The Lehigh County Board of Commissioners Wednesday voted to extend a state of emergency in the county, which is separate from the state’s stay-at-home order currently in effect until June 4.

“The state of emergency does not mean a lockdown extension,” officials said in a news release that was shared on the county’s Facebook page.

“The 60-day extension will permit government officials to take further action during this crisis, such as any necessary transfer of funds or executing additional documents deemed appropriate to assist in the pandemic,” it said. “Please note the state of emergency is not related to the governor’s stay-at-home order and (neither) the Board of Commissioners nor the County Executive have the authority to change his order.”

In spite of that, some Pennsylvania counties have are defying Wolf’s order. For example, Lebanon and Lancaster county commissioners voted to move their counties to the yellow phase of Wolf’s plan Friday, although the governor warned them earlier in the week that doing so could have “negative consequences” for both residents and businesses.
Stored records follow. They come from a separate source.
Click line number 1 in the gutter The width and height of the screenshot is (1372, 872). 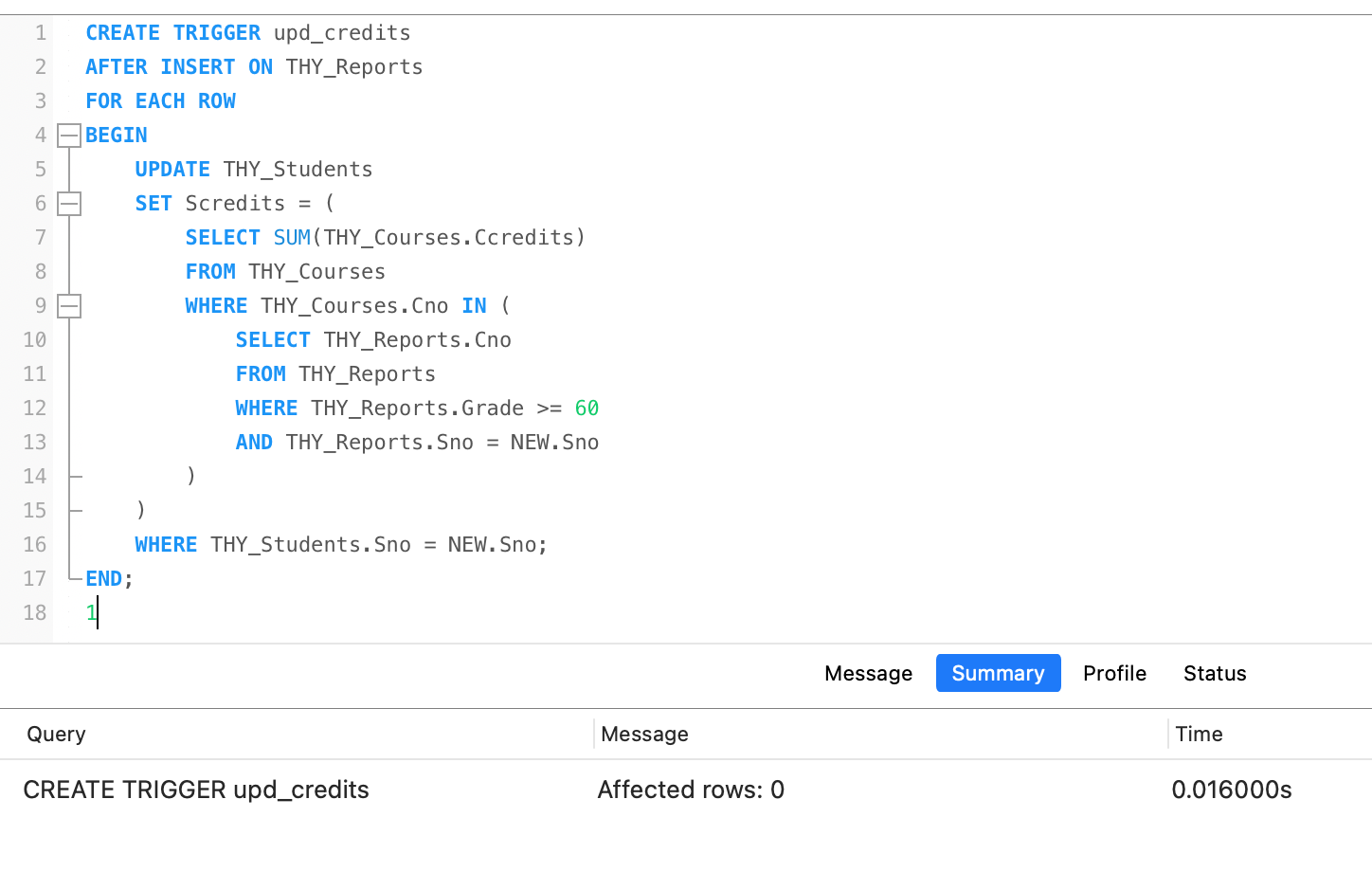[x=41, y=33]
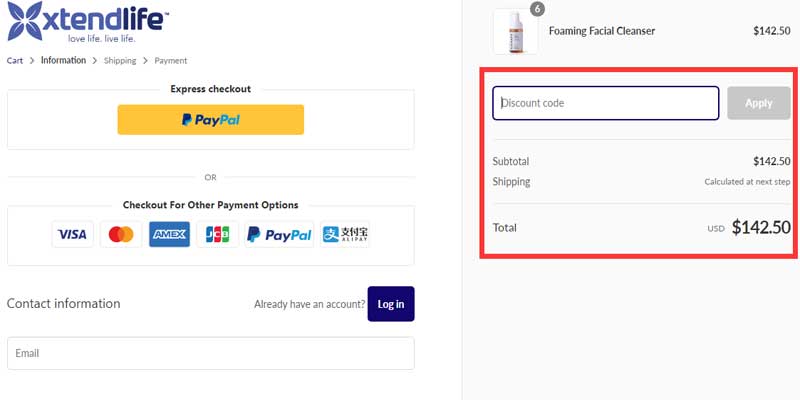This screenshot has width=800, height=400.
Task: Select the Alipay payment icon
Action: coord(345,234)
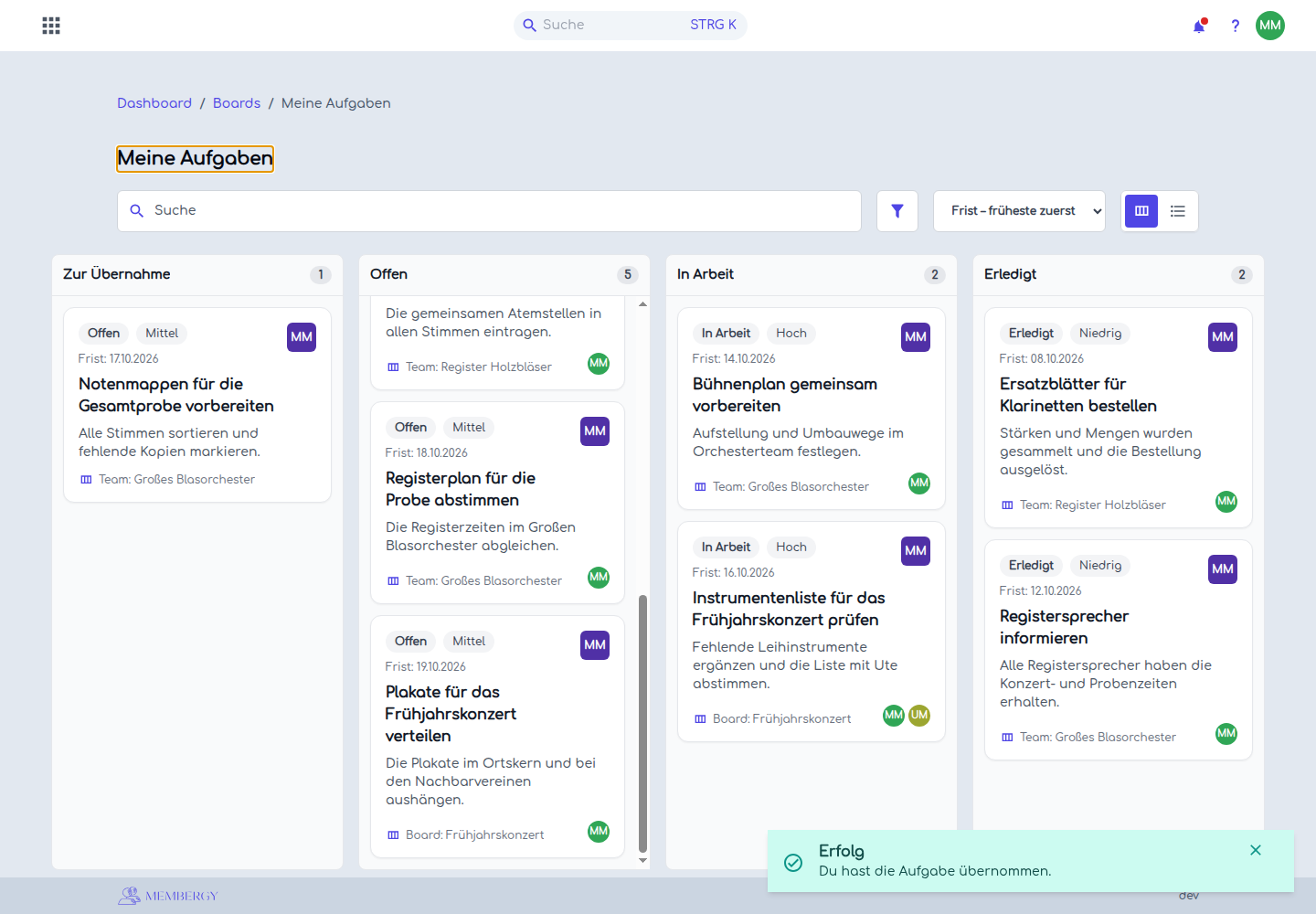Screen dimensions: 1316x914
Task: Dismiss the Erfolg success notification
Action: (1256, 850)
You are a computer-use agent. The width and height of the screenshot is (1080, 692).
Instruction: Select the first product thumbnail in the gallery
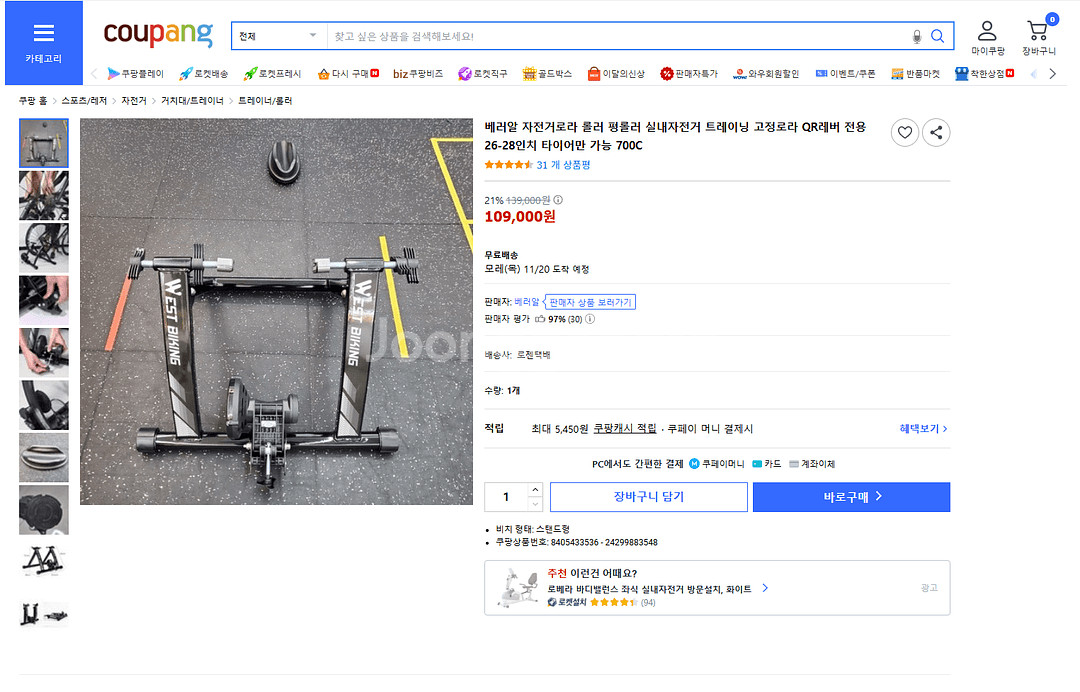tap(43, 143)
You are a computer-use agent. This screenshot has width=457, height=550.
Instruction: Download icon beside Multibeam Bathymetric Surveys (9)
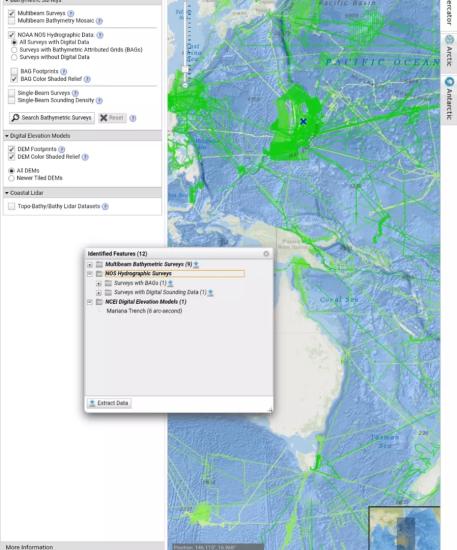(x=196, y=264)
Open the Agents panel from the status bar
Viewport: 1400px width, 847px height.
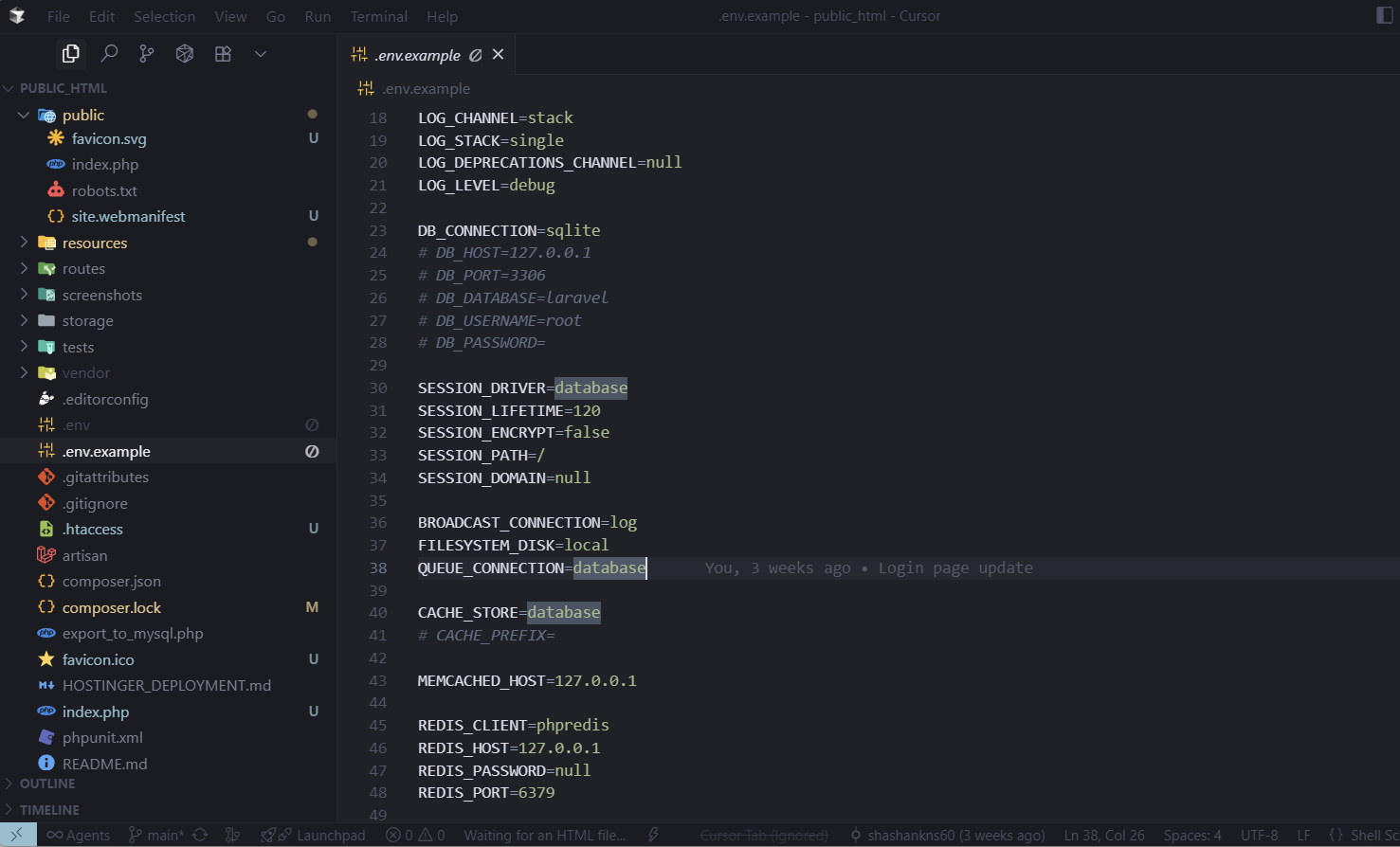point(77,835)
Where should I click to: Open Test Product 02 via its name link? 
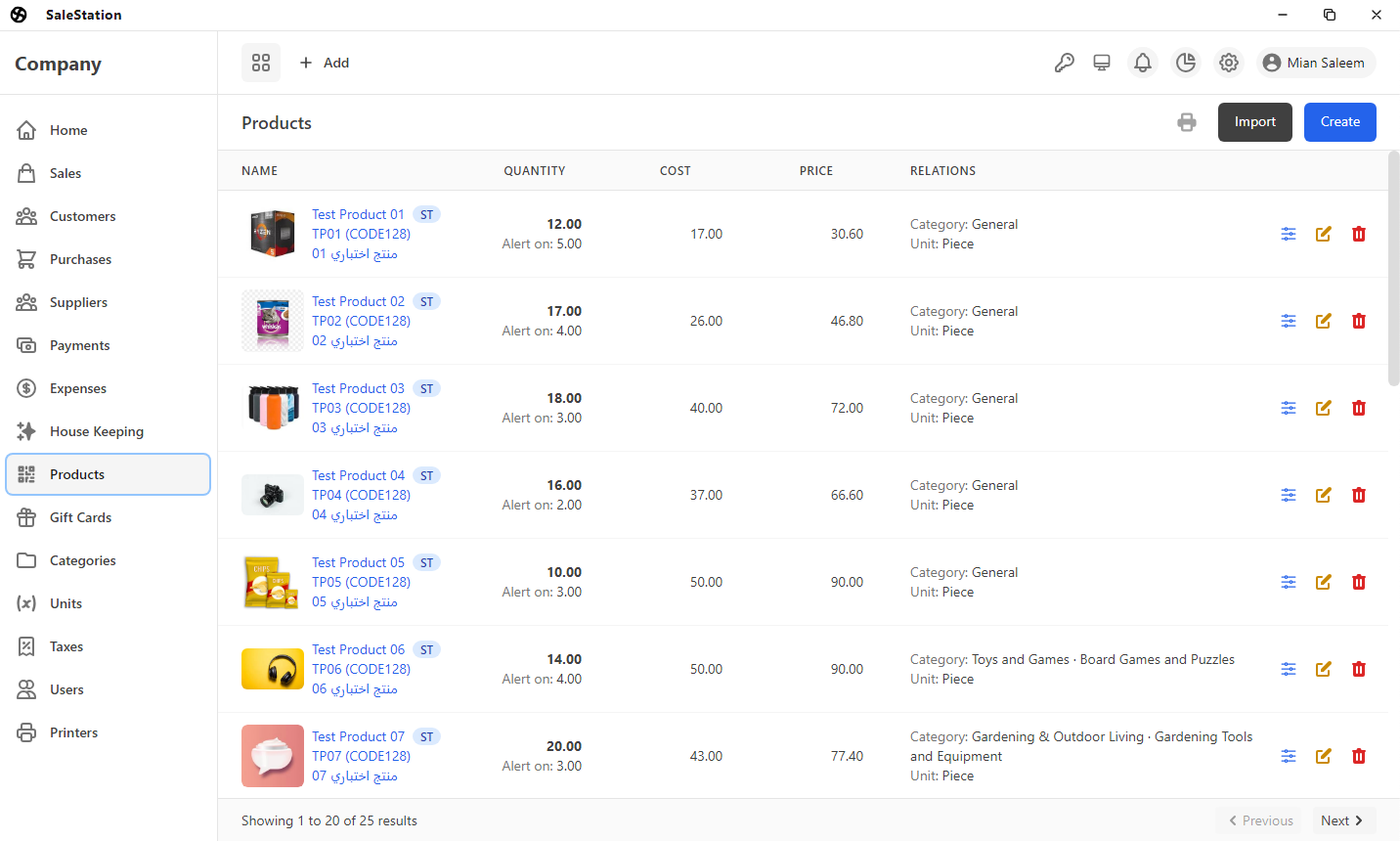[358, 300]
Statewide as of Saturday there were 61,611 confirmed cases of the coronavirus and 4,403 deaths from the disease, according to the Pennsylvania Department of Health.

Within Lehigh County, the zip code with the most confirmed cases countywide (as well as statewide) is the 18102 zip code for Allentown, which as of Saturday had 1,043 cases. No other zip code in Pennsylvania had more than 1,000 cases as of Saturday.

As of May 16 there were 149 confirmed cases within the Coopersburg (18036 zip code), which in addition to the borough includes parts of Upper Saucon Township, Lower Milford Township and Springfield Township, Bucks County.